Psychotherapeuten befürchten Abbau von 5.700 Praxen
Der Präsident der Bundespsychotherapeutenkammer (BPtK), Prof. Rainer Richter, warnt im ARD-Politikmagazin "Report Mainz" davor, dass rund 5.700 von 23.000 psychotherapeutischen Praxen nach dem Versorgungsstrukturgesetz ab Januar 2013 stillgelegt werden könnten.
Psychisch Kranken droht noch schlechtere Versorgung
Richter: "Im städtischen Bereich droht eine katastrophale Verschlechterung der Versorgung, weil bis zu 5.700 Kassensitze ab nächstem Jahr abgebaut werden können. Dagegen lehnen wir uns auf. Denn die psychisch Kranken, die Behandlungsplätze suchen, werden ab nächstem Jahr noch schlechter versorgt werden."
Im Durchschnitt 19 Wochen Wartezeit
Mit dem Versorgungsstrukturgesetz verfolgt die Bundesregierung das Ziel, die medizinische Versorgung insbesondere auf dem Land zu verbessern. Hintergrund sind Wartezeiten von durchschnittlich bis zu 19 Wochen auf den Beginn einer Psychotherapie. Das Gesetz verpflichtet den Gemeinsamen Bundesausschuss, den Bedarf an Psychotherapeuten bis zum Ende des Jahres neu zu berechnen.

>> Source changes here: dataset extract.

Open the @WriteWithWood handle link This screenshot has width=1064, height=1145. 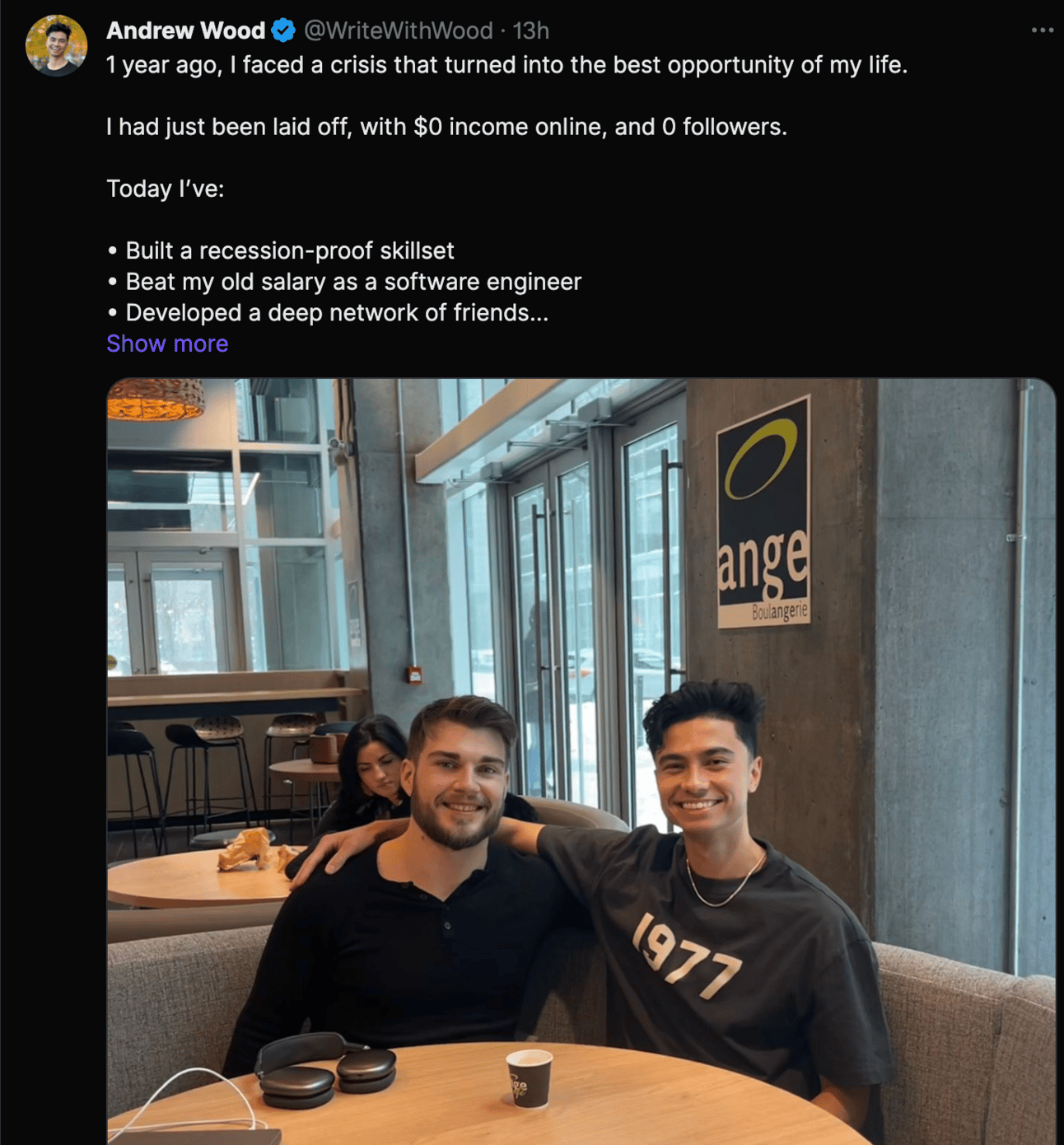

Laut "Report Mainz" hätten sich Krankenkassen und Ärztevertreter (KBV) jedoch schon im Vorfeld bei den aktuellen Honorarverhandlungen der Ärzte darauf verständigt, die Zahl zusätzlicher Praxen für Psychotherapeuten zu deckeln.

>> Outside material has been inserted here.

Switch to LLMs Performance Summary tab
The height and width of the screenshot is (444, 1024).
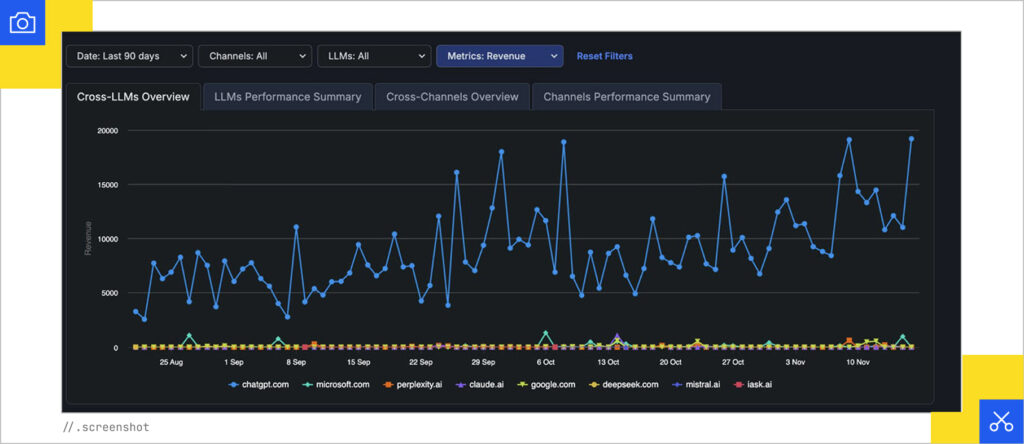point(288,97)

In einem vertraulichen Eckpunktepapier hieße es wörtlich, zusätzliche Niederlassungsmöglichkeiten für Psychotherapeuten würden "auf höchstens 1.150 begrenzt". Diese Abmachung kritisieren der Verbraucherzentrale Bundesverband (vzbv) und die BPtK.
Schmutziger Deal
Dr. Ilona Köster-Steinebach, vzbv-Gesundheitsexpertin: "Das, was da gelaufen ist, ist ein ausgesprochen schmutziger Deal. Diese Zahl von 1.150 ist durch nichts belegt. Wir glauben, dass sie deutlich zu niedrig ist, weil wir sehr lange Wartelisten sehen, viele Menschen, die Bedarf haben an Psychotherapie."

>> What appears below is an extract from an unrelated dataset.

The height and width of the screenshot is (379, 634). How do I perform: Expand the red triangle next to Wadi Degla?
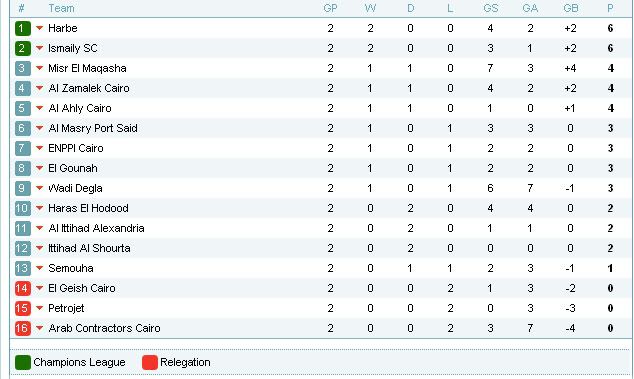[x=39, y=188]
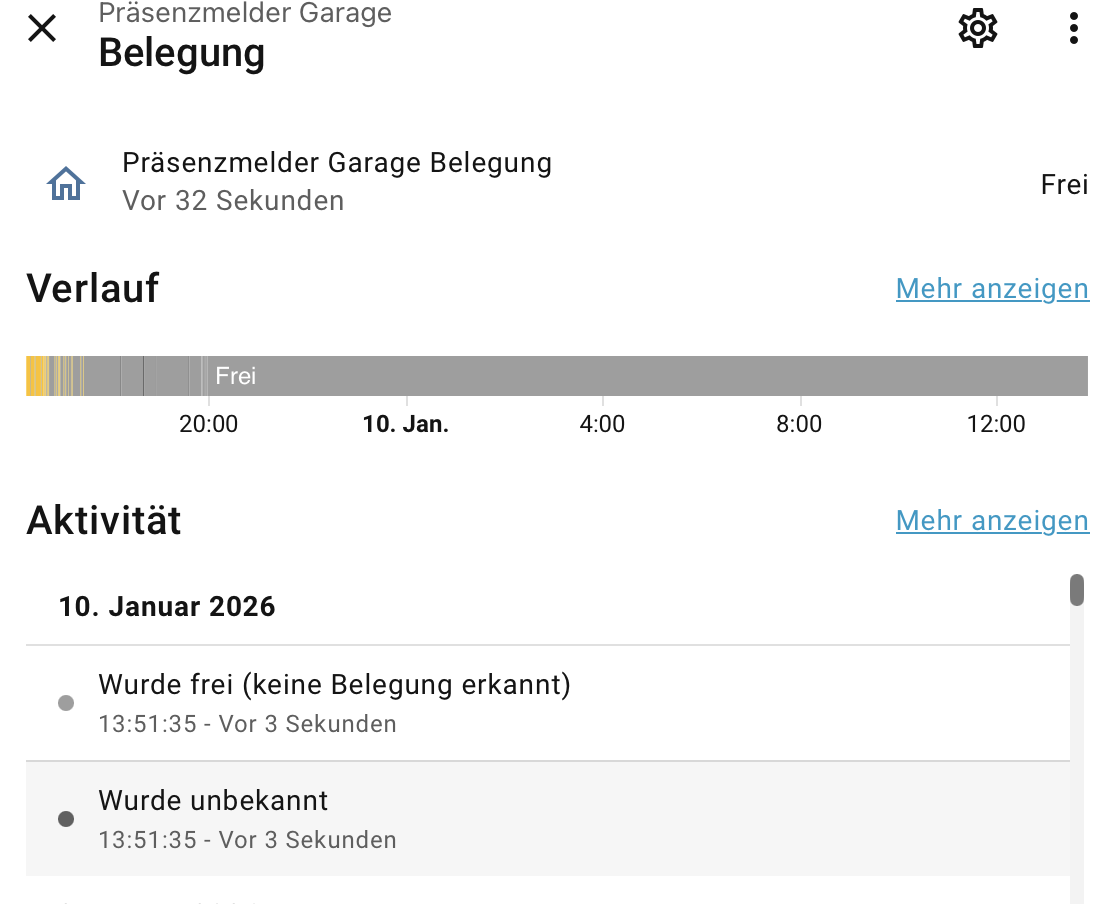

Die Leidtragenden sind ihr zufolge die psychisch Kranken und insbesondere psychisch kranke Kinder, für die es sehr schwierig sei, entsprechende Behandlungsmöglichkeiten zu kriegen.
Richter: "In diesen Verhandlungen ging es in erster Linie ums Geld und nur am Rande um die Versorgung psychisch kranker Menschen." Angesichts dieser Einigung befürchte die BPtK, dass der tatsächliche Bedarf an Psychotherapeuten nicht mehr berechnet werde. Weil gerade städtische Bereiche, gemessen an den gesetzlichen Vorgaben, trotz langer Wartezeiten für Patienten als überversorgt gelten, drohe nun ein Abbau jeder vierten psychotherapeutischen Praxis.
Kassen und KBV weisen die Vorwürfe zurück
Kassen- und Ärztevertreter weisen diese Vorwürfe zurück. Man gehe verantwortungsvoll mit der Bedarfsplanung um. Der GKV-Spitzenverband erklärte schriftlich gegenüber "Report Mainz", es werde "keine Verschlechterung für die Versorgung" geben. Die Sitze für Psychotherapeuten müssten "bundesweit gleichmäßiger verteilt" werden.